What Good Looks Like

A mature detection program does not have a single headline metric. It has an instrumented feedback loop.

Detection coverage tells you what you can see. Detection source distribution tells you how you are seeing it. Alert-to-investigation latency tells you how quickly you act on what you see. False positive rates tell you how much of your capacity is consumed by noise. And yes, dwell time -- properly calculated, with median and percentiles, with adequate sample sizes, with internal and external detection separated -- tells you the end-to-end latency of your detection chain for the incidents you caught.

None of these metrics is useful in isolation. All of them together give you a system that identifies where your detection program is weak, where it is improving, and where to invest next. That is what a security metric is supposed to do: change behavior. A number that goes on a slide and does not change anyone's decision is decoration, not measurement.

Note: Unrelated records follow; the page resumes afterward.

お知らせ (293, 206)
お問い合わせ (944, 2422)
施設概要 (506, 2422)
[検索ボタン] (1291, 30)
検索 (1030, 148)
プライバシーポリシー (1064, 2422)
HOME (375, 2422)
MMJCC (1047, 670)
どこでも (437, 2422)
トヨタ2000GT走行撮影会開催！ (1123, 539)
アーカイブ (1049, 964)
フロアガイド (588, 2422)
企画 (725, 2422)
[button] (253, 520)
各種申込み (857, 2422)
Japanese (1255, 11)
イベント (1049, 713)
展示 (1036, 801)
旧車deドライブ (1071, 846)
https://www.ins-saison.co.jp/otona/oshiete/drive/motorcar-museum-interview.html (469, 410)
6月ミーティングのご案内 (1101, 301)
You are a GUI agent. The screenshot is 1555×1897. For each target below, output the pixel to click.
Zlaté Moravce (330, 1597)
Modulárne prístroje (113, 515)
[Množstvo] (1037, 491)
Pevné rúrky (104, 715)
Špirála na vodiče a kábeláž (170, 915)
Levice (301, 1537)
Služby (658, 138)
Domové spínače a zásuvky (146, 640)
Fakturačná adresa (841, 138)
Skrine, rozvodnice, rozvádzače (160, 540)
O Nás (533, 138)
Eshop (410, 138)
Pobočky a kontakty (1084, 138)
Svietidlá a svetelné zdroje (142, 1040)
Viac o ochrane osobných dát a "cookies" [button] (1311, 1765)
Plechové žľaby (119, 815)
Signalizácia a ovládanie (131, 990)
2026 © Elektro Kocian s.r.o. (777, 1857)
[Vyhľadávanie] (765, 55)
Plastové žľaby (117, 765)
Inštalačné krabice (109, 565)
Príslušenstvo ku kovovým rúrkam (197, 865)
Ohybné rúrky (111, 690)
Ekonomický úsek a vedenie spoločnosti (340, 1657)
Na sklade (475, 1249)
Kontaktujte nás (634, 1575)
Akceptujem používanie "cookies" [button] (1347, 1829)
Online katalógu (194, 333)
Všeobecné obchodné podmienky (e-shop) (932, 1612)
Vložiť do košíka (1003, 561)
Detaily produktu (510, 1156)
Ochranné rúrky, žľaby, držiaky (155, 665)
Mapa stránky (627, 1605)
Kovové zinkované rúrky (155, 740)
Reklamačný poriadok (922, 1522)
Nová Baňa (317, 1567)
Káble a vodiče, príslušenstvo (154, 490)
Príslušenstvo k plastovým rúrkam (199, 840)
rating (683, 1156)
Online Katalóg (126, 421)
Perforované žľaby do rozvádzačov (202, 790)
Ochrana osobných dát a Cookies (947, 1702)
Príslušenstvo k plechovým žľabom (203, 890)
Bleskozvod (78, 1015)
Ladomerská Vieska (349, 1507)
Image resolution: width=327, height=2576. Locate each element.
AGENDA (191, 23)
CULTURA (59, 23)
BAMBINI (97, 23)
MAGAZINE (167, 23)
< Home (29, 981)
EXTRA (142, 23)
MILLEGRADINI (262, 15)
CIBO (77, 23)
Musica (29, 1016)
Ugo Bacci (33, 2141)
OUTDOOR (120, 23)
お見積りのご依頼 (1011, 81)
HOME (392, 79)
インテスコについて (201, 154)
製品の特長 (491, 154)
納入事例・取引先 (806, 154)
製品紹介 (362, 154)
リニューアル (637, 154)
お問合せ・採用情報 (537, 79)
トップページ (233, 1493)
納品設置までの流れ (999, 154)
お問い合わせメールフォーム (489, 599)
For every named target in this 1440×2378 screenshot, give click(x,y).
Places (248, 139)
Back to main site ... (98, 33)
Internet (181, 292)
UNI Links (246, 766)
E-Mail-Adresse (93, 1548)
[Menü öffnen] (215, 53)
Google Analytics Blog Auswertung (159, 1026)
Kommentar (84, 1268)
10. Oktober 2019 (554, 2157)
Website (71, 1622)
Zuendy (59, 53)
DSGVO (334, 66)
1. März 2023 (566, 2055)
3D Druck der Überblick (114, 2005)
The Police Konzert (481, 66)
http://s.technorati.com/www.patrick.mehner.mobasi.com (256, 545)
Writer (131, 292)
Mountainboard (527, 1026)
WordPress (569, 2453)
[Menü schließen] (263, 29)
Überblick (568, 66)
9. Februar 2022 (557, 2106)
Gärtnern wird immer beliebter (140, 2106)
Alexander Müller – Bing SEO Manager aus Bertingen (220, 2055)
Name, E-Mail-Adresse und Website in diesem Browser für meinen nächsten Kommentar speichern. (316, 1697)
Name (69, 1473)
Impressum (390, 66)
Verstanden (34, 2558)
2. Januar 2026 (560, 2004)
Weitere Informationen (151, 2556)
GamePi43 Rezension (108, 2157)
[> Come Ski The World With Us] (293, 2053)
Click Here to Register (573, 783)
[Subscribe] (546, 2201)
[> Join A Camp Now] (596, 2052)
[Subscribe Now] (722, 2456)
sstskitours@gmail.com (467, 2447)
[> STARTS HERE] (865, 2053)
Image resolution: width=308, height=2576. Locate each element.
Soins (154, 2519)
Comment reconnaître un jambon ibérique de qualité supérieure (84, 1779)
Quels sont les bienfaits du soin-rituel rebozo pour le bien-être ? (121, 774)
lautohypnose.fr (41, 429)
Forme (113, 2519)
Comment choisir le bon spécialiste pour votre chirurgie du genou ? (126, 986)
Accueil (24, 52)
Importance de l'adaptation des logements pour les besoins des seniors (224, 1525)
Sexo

Dwell time is not a bad metric. It is an incomplete metric that has been promoted beyond its explanatory power. It measures detection latency for detected threats, which is useful but narrow. If you want to understand your detection posture, measure what you can see (coverage), how you see it (source distribution), how fast you act (triage latency), and how much noise you tolerate (false positive rates). Dwell time becomes one data point in a system, not the system itself.

The organizations that take detection seriously do not celebrate when their dwell time number goes down. They ask why it went down and whether the answer reflects genuine improvement or a shift in the threat mix. That question -- why did this metric change -- is harder to answer than the metric itself. It is also the only question that matters.